Rows on where targets appear
=-=-=-=-=
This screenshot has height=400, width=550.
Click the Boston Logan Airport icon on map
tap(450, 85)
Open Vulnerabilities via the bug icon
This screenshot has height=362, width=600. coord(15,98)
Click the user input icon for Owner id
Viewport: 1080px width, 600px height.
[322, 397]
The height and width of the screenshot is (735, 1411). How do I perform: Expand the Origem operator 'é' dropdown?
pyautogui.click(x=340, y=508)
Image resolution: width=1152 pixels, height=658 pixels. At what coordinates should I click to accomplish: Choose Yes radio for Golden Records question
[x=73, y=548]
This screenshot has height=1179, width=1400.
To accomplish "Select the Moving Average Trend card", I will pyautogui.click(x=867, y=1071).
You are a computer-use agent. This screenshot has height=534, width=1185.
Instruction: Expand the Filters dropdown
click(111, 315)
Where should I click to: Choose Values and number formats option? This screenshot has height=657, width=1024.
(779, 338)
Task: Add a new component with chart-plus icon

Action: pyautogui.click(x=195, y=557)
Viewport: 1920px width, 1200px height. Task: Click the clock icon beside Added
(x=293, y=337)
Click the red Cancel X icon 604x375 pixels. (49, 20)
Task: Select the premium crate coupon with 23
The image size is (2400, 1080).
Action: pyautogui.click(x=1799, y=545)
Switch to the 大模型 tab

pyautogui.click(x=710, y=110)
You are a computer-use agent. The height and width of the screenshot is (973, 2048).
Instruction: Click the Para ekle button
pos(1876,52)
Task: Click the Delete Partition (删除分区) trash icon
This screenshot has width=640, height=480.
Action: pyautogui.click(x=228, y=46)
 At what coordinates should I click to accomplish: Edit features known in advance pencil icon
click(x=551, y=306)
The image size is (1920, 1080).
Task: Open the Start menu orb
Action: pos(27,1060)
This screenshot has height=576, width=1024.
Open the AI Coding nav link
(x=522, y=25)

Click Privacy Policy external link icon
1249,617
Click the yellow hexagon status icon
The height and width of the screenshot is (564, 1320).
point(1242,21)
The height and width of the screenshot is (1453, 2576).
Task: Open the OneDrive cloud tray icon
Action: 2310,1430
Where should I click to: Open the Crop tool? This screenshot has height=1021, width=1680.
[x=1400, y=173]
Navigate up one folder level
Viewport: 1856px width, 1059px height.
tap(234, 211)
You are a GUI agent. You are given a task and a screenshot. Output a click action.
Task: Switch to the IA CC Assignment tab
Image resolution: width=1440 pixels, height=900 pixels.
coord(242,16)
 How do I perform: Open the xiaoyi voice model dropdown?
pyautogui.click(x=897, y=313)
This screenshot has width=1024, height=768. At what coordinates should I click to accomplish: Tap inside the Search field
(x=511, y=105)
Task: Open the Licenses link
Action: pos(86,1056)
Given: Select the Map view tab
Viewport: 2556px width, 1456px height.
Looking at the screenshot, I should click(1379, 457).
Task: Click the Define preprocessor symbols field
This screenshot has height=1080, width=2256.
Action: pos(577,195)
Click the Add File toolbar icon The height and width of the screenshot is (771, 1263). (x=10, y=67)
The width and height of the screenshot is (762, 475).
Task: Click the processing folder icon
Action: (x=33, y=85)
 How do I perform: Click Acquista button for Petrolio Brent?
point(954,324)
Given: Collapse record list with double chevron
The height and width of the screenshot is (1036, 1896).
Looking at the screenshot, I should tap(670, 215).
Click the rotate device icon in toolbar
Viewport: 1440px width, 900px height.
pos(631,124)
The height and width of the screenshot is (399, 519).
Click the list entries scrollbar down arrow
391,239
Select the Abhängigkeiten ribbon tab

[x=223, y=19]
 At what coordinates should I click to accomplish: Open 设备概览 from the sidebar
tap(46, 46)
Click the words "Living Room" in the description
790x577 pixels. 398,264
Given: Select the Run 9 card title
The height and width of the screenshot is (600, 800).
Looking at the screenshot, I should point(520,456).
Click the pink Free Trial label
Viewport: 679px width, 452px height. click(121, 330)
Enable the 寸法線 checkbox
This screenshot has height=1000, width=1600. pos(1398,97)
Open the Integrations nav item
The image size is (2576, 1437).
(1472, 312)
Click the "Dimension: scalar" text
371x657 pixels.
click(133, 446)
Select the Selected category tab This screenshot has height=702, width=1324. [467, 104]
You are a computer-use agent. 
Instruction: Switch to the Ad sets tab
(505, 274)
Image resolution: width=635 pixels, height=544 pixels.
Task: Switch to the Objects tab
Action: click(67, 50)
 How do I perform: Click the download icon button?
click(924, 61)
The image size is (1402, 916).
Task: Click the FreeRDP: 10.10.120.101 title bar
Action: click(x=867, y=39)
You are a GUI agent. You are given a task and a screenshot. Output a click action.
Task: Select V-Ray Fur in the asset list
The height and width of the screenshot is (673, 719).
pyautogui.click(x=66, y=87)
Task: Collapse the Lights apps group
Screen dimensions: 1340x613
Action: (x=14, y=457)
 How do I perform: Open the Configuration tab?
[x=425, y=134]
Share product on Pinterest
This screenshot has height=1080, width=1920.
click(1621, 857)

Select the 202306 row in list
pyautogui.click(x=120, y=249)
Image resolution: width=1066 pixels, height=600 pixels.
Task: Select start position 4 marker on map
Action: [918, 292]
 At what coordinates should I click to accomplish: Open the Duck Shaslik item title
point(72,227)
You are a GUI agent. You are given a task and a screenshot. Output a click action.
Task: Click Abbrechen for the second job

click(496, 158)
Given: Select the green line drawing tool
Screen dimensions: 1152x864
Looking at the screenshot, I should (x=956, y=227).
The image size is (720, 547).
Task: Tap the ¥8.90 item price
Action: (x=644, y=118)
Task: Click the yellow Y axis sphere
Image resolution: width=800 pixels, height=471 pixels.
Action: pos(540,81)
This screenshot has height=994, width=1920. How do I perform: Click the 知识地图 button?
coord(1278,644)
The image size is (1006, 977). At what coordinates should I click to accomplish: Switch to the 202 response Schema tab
=-=-=-=-=
_To do:_ Return word for word the lines running from the line with "Image resolution: width=1152" up to and including the line with "pyautogui.click(x=710, y=110)".

_Response to this exercise:_
Image resolution: width=1152 pixels, height=658 pixels. At what coordinates should I click to accomplish: Choose Yes radio for Golden Records question
[x=73, y=548]
This screenshot has height=1179, width=1400.
To accomplish "Select the Moving Average Trend card", I will pyautogui.click(x=867, y=1071).
You are a computer-use agent. This screenshot has height=534, width=1185.
Instruction: Expand the Filters dropdown
click(111, 315)
Where should I click to: Choose Values and number formats option? This screenshot has height=657, width=1024.
(779, 338)
Task: Add a new component with chart-plus icon

Action: pyautogui.click(x=195, y=557)
Viewport: 1920px width, 1200px height. Task: Click the clock icon beside Added
(x=293, y=337)
Click the red Cancel X icon 604x375 pixels. (49, 20)
Task: Select the premium crate coupon with 23
The image size is (2400, 1080).
Action: pyautogui.click(x=1799, y=545)
Switch to the 大模型 tab

pyautogui.click(x=710, y=110)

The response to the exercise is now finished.